L’Unione europea, della quale siamo più sudditi che cittadini, rispecchia esattamente questo tipo di impostazione ideologica. Motivo per cui la nozione di populismo dovrebbe essere recuperata in un’accezione positiva, considerandola cioè come espressione di un movimento il cui scopo sia un riavvicinamento dei cittadini alle istituzioni da cui dovrebbero essere protetti e rappresentati, processo reso attualmente inattuabile dalla presente struttura tecno-burocratica dell’Unione. Continuare a dipingere i movimenti contrari al suddetto assetto come nemici dell’Europa è, a nostro avviso, una grave mistificazione e una profonda distorsione della realtà.
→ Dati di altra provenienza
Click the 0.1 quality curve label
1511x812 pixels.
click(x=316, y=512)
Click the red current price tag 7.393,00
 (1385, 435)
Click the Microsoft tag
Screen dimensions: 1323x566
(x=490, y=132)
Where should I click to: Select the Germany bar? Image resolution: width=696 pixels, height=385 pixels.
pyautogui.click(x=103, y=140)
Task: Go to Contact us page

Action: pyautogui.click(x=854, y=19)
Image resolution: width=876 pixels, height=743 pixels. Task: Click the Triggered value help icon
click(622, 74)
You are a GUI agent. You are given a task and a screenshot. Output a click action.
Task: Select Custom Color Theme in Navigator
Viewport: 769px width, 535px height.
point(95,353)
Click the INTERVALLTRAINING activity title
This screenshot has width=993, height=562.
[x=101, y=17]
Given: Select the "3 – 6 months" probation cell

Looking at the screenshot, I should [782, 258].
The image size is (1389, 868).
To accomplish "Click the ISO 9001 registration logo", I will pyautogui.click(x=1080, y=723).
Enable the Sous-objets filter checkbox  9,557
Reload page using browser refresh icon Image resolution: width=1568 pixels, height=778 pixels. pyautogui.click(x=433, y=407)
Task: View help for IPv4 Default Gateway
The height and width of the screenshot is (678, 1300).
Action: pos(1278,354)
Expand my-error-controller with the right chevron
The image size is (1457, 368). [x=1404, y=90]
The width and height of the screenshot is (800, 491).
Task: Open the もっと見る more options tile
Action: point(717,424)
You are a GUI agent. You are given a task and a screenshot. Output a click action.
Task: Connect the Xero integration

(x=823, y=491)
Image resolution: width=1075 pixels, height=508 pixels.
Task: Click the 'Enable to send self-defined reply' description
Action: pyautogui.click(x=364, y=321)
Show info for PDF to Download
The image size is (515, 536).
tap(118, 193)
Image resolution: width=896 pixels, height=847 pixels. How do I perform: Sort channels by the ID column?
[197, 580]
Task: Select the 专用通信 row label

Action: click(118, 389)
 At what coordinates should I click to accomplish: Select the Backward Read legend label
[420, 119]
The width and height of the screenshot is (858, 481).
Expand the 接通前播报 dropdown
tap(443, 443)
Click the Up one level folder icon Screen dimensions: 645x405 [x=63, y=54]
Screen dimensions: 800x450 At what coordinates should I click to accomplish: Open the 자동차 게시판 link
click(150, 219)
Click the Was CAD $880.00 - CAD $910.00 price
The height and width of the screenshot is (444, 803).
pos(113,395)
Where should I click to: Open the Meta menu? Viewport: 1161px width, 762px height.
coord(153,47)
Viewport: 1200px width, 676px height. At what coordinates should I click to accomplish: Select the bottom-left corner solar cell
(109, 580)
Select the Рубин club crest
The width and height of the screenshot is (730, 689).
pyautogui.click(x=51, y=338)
Innanzitutto perché occorre interrogarsi seriamente sulle motivazioni che spingono tali formazioni ad avanzare critiche così serrate contro l’Unione e l’Euro, quest’ultimo vero e proprio strumento di dominio su popoli inermi, costretti alla fame attraverso lo scatenamento, scientemente pianificato per mezzo della leva monetaria, della crisi economica indotta al fine di costringere ad una contrazione salariale foriera di una distruzione di valore e di ricchezza totalmente insensata e senza precedenti. In secondo luogo, occorrerebbe una altrettanto ragionata riflessione sul fatto che proprio i fautori di tale sistema, questa pletora di zelanti e dogmatici europeisti che senza un briciolo di capacità argomentativa sbandierano ai quattro venti lo slogan del più Europa, ne stanno compromettendo irrimediabilmente le basi, macchiandosi di una responsabilità gravissima: il ritorno della diffidenza e dell’odio intraeuropeo, fenomeno derivante da una insensata politica economica che sta letteralmente devastando interi Paesi, i quali, senza la gabbia dei vincoli dell’eurozona, avrebbero già da tempo avuto la possibilità di uscire dalla crisi attuando politiche economiche tarate non solo sui parametri macroeconomici dei loro sistemi, ma anche sulle loro peculiari eredità culturali. In terzo luogo, liberiamoci definitivamente della retorica che vede l’Unione europea come baluardo della pace continentale. In effetti, come ricorda Jacques Sapir in un suo articolo, essa è stata persino una “causa di conflitto, precipitando ieri la disintegrazione dell’ex Yugoslavia e la guerra civile che ne è susseguita. Bisogna ricordare che la causa essenziale di questa disintegrazione fu l’attrazione dell’Ue sulla Slovenia e la Croazia. L’istituzione di un piano di stabilizzazione, i cui effetti venivano percepiti in modo diverso  tra le Repubbliche della Yugoslavia, ha attizzato l’opposizione tra la Croazia e la Serbia. Eppure, è proprio la prospettiva di un’adesione rapida all’Ue che ha convinto i dirigenti sloveni e croati a fare la secessione. Lo stesso fenomeno è oggi in opera in Ucraina”.
Questi spunti ci permettono di avanzare la ragionevole certezza che il possibile fallimento del processo di unificazione non può essere addebitato all’irrompere dell’euroscetticismo. Quest’ultimo semmai ne è solo la conseguenza ultima e più naturale, in quanto, chi abbia un minimo di oggettività e di capacità di leggere i dati economici, sa che il fallimento è già avvenuto, è nella realtà dei fatti, e i numeri lo sanciscono senza alcuna possibilità di appello. Le prossime elezioni europee del 25 maggio, per quel che possano contare, renderanno presumibilmente visibili le contraddizioni di cui ormai è portatore il sistema, contraddizioni di cui i nuovi movimenti cosiddetti populisti non possono che prendere atto nella prospettiva di una loro radicale eliminazione. Già soltanto per questo, una loro affermazione non solo non sarebbe da temere, ma sarebbe persino auspicabile.